Well written and engaging, but I think there is a lot more room to really explore what the sociological, techno-economic, power dynamic etc ramifications are of specific data structures. This doesn’t go too far beyond the surface level notion of data, and there are plenty of discussions of the historical significance of taxonomizing and “objectifying” and archiving and surveilling the world into data from Foucault to Gitelman to Hui to Galloway and more.
With a title like the one given, it would be nice to see the authors try to tease out what the political implications of a linked list, a heap, a stack a directed acyclic graph or a cyclic one, a tree, a FIFO queue, a hash table, a point cloud, a data lake, actually are… it can be difficult to really wrestle with these on an interdisciplinary and simultaneously technical & sociological/organizational level, but seems worth doing.
In my PhD thesis I am doing this, but at an organizational level, how algorithms are managed and organized, i.e., via task lists, inside of the system, e.g., the debugger, or virtual meetings. There was a clear discovery of the movement away from the code, but also that we should really think about how the algorithm sees things, and how it is taking on a subjectivity on its own, as an actor.
This approach is postmodern, by describing hyper-reality, so taking in things that management theory would approach as only superficial, and putting this into the foreground. Your idea is actually brilliant, to go one step further and check the individual implementation details. I think there is some work about algorithms, but mostly for the AI case.
Feels that if anything, the author is describing computational abstractions, not data structures per se. They mention the term in the text, but then continue to say "data structure" while talking about everything except data structures. For example:
"a local cafe is no longer a community hangout but a data structure containing a menu, a list of reservation options, and a hundred 5-star ratings"
This description is focusing on the "not data structure" parts like what is there, what it means, and what can be done with it; the data structure part would be, how it's arranged and what the impact of that is.
It's still clear what the author means, and they are using the relevant terminology, just the irony is in details being named opposite to what they should be.
It's a general-audience essay, not one targeted towards the HN community. So unfortunately there's little opportunity to delve any deeper into what specific data structures are involved in holding the data and the difference that might make. There are data structures underneath in the excerpt you pulled out and they're so common in code that we don't even notice it. (Even something as simple as this: certain data structures are better for finding recent / first items and others are better for finding "top" / largest items. That has implications that ripple upward and can skew what users are shown.) It would be nice to consider the differences in how different data structures store data and their broader implications.

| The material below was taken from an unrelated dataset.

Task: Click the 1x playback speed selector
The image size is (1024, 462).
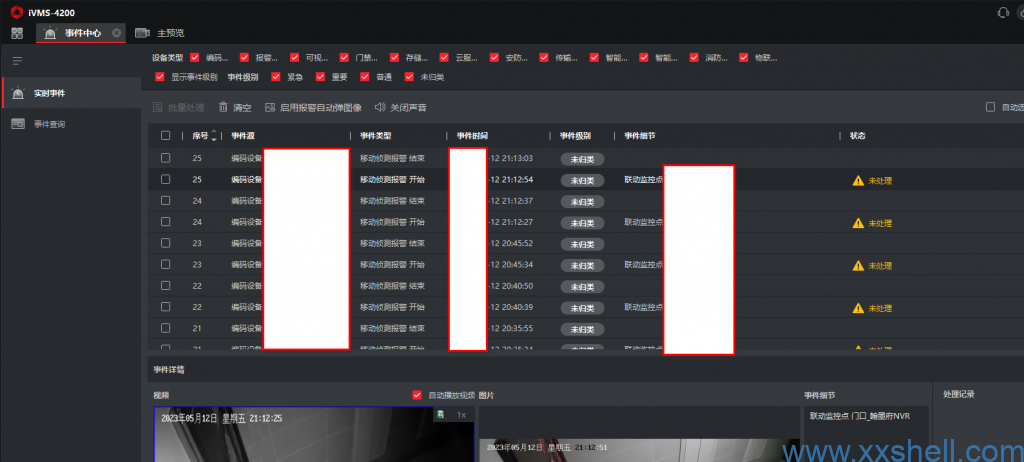Action: pyautogui.click(x=461, y=414)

Sorry, my comment was harsher than it needed to be. I've struggled with belonging where most people seem to fit in, but on the other hand I've benefited greatly, I think, from the processes that make me a taxable citizen rather than a member of a community.

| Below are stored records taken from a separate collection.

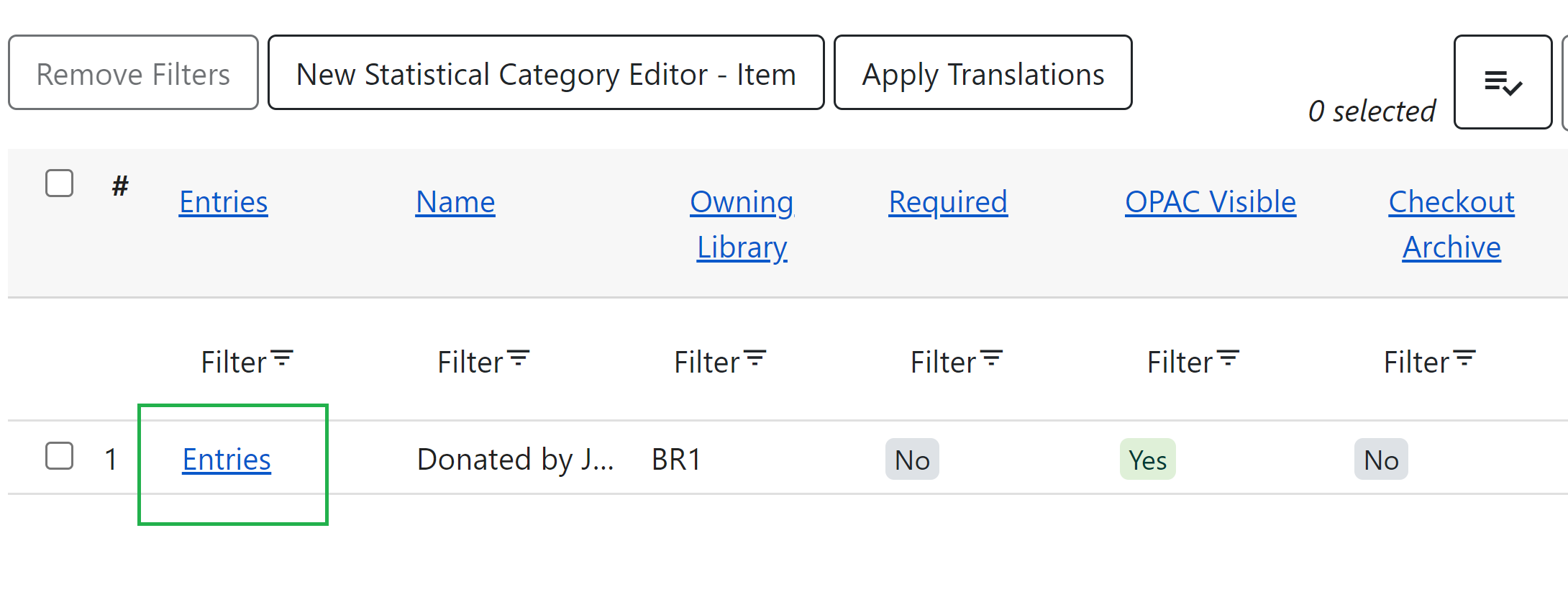
Task: Click the Apply Translations button
Action: click(x=983, y=73)
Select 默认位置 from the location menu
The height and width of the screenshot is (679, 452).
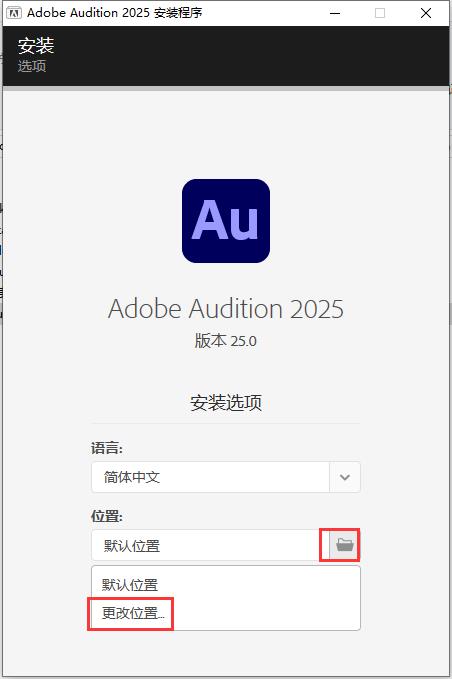130,585
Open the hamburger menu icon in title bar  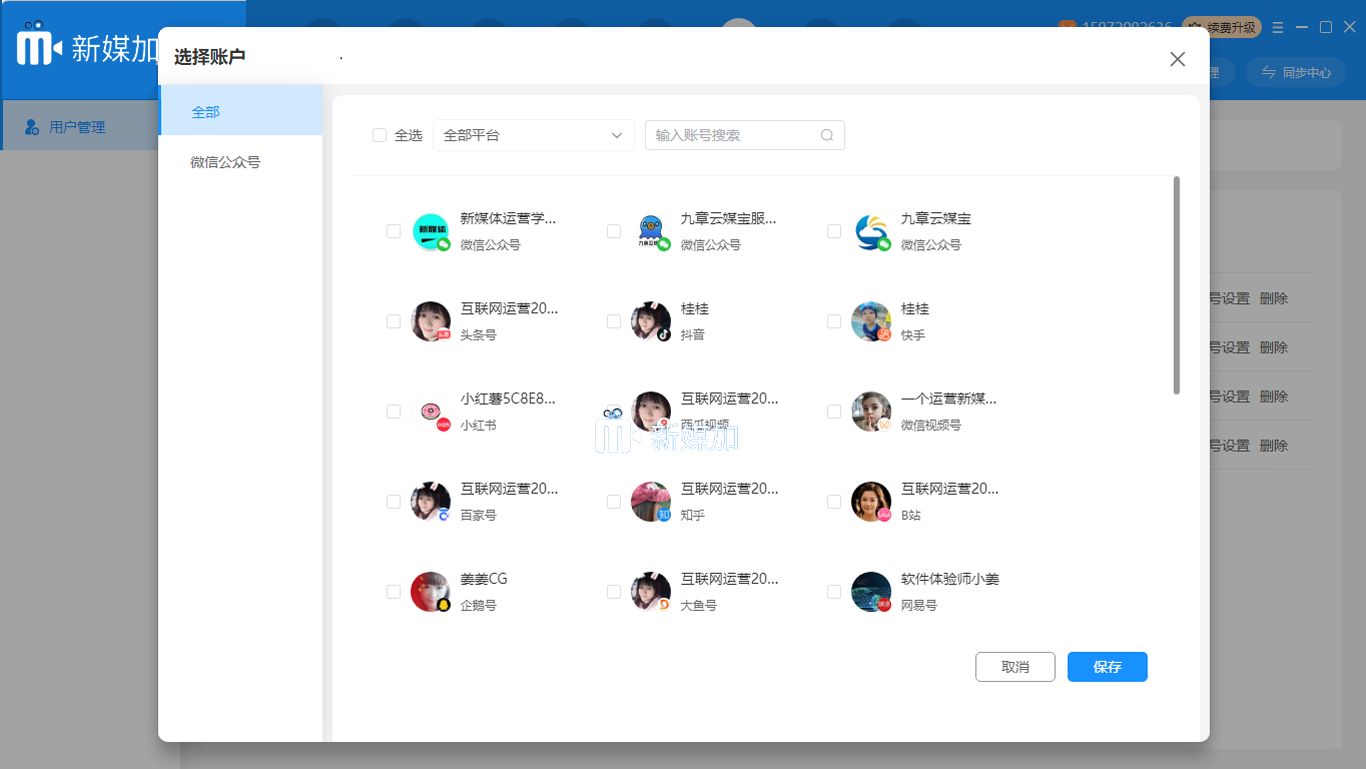coord(1278,28)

What we're hoping for (and is the theme of the piece) is that we are and can and should be both and more -- taxable citizens, members of illegible communities, and many more things. It's a both-and perspective -- life is and should be composed of many overlapping systems.
That sounds like a database, how is that not a data structure? And to that data structure the cafe is just a bunch of values, which he listed. That is how you see things like a data structure would.

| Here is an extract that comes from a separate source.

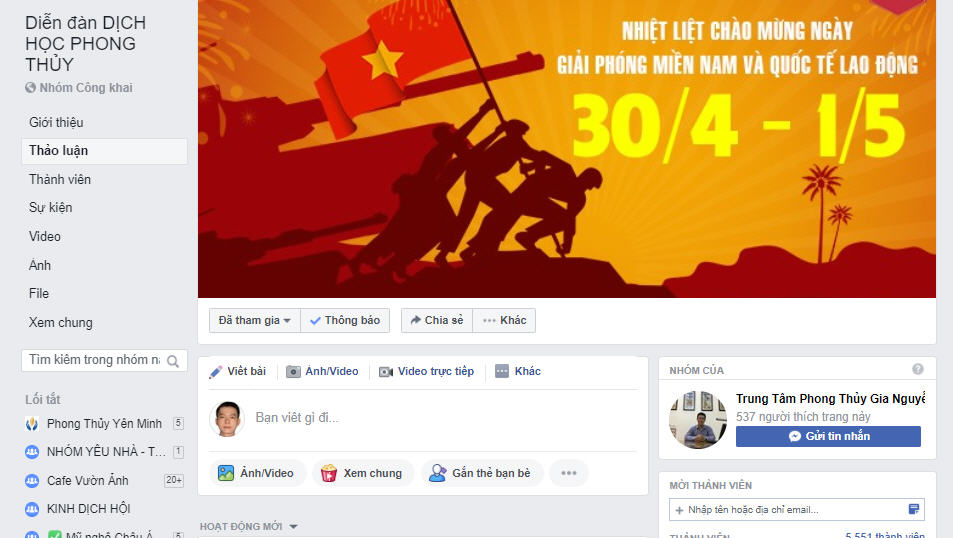Click the help question mark in Nhóm của
Image resolution: width=953 pixels, height=538 pixels.
point(918,369)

Definition of data structure: "More precisely, a data structure is a collection of data values, the relationships among them, and the functions or operations that can be applied to the data".
Maybe you would want more generic data structures, but it is used accurately here.
Sorry! More succinctly: the authors explore politics of data, as opposed to politics of data structures. I’m curious what the latter would really look like.
With a title like the one given, it would be nice to see the authors try to tease out what the political implications of a linked list, a heap, a stack a directed acyclic graph or a cyclic one, a tree, a FIFO queue, a hash table, a point cloud, a data lake, actually are… it can be difficult to really wrestle with these on an interdisciplinary and simultaneously technical & sociological/organizational level, but seems worth doing.